PROBLEM DESCRIPTION: Everything from the line containing "VI (246, 604)" through the end of the entries should be transcribed exactly. Leave out all other lines.

*** Opening RECORDS TO PROCESS ***

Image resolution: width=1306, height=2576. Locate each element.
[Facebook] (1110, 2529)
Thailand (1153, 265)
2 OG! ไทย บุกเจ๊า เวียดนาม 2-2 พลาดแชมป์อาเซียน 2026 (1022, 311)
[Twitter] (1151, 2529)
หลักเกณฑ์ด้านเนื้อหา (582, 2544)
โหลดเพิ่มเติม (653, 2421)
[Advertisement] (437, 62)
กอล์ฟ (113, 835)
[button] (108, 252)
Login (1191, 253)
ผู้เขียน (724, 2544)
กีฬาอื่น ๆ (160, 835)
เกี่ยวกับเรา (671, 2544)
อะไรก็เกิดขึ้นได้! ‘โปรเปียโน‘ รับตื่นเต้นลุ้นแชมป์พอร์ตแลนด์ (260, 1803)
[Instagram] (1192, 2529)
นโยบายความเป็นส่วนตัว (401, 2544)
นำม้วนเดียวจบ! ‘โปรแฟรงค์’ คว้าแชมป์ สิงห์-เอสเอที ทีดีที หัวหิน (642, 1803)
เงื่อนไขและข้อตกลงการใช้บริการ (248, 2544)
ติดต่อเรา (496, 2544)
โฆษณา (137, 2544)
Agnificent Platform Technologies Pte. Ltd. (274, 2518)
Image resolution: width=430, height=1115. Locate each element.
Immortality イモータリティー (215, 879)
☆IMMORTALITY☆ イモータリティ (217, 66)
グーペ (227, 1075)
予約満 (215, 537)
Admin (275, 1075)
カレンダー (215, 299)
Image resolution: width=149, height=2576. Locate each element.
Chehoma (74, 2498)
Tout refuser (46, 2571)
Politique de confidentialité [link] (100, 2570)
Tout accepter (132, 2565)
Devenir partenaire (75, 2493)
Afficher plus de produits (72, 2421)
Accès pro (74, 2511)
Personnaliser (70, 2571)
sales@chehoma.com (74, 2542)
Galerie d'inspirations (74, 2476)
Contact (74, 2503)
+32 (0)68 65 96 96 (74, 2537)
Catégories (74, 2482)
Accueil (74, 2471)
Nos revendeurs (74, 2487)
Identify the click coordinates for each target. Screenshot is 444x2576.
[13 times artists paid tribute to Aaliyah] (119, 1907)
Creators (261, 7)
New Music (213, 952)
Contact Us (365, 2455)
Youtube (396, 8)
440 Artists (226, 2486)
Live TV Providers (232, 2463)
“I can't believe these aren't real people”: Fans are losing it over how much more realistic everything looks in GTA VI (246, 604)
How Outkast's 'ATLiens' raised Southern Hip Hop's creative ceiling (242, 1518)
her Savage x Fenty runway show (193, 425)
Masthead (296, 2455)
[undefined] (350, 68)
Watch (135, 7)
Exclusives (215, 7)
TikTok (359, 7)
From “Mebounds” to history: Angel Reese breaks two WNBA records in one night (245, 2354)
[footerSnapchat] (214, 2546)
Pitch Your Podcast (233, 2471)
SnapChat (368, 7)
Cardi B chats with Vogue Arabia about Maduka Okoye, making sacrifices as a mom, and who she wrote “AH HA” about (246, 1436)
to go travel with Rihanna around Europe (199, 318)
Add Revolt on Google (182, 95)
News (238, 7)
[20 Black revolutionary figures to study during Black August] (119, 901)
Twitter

*** Closing RECORDS TO PROCESS ***

OUTPUT OF THE EXERCISE:
“I can't believe these aren't real people”: Fans are losing it over how much more realistic everything looks in GTA VI (246, 604)
How Outkast's 'ATLiens' raised Southern Hip Hop's creative ceiling (242, 1518)
her Savage x Fenty runway show (193, 425)
Masthead (296, 2455)
[undefined] (350, 68)
Watch (135, 7)
Exclusives (215, 7)
TikTok (359, 7)
From “Mebounds” to history: Angel Reese breaks two WNBA records in one night (245, 2354)
[footerSnapchat] (214, 2546)
Pitch Your Podcast (233, 2471)
SnapChat (368, 7)
Cardi B chats with Vogue Arabia about Maduka Okoye, making sacrifices as a mom, and who she wrote “AH HA” about (246, 1436)
to go travel with Rihanna around Europe (199, 318)
Add Revolt on Google (182, 95)
News (238, 7)
[20 Black revolutionary figures to study during Black August] (119, 901)
Twitter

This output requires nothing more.